The friends’ discourse has a playful competitive banter to it– a one-upmanship that The New York Times’ David Denby calls “self-aggrandizement and self-promoting bluster.” Their repertoire of impersonations is comparable to Robin Williams and their references to Romantic poets Shelley, Byron, and Keats color the film with a developed cultural complexion. They make allusions to Rossellini’s Viaggio in Italia, and Shelley’s funeral pyre on the Gulf of La Spezia, while also jamming out to Alanis Morissette in their mini-cooper.
My favorite moments of the film were during breaks in the dialogue, and images of Italy took over. These sequences are colored with lovely shots of chefs slicing prosciutto and dressing wild game, images of the Mt. Vesuvius and the Amalfi Coast from a sailboat and views from atop the Island of Capri. You leave the cast on the island, wondering if they will make a timely return to their lives off mainland Europe or if they will prolong the trip.
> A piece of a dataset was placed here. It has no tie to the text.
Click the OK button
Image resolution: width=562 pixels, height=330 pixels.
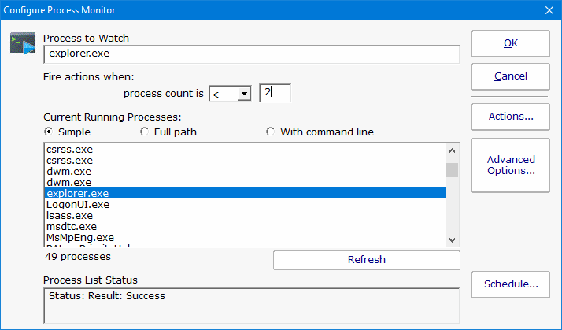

Brydon has made a calamitous marital mistake while on vacation, one which he doesn’t seem too worried about, but makes him reconsider going back to his tired wife and busy three-year-old. Coogan had his teenage son flown in from L.A. and they’re bonding together as father and son while swimming together in the Mediterranean. But vacations, and impersonations for that matter, can’t last forever. Trips seem to be over before we have the time to realize where we really are. Then it’s time to go back hum drum of everyday, but in the movies we can linger with the picture of a warm Italian sun setting on the coastal mountains and steep-set fishing towns, ladies sipping limoncello and servers bringing out dishes of coniglio arrosto and polpo alls griglia.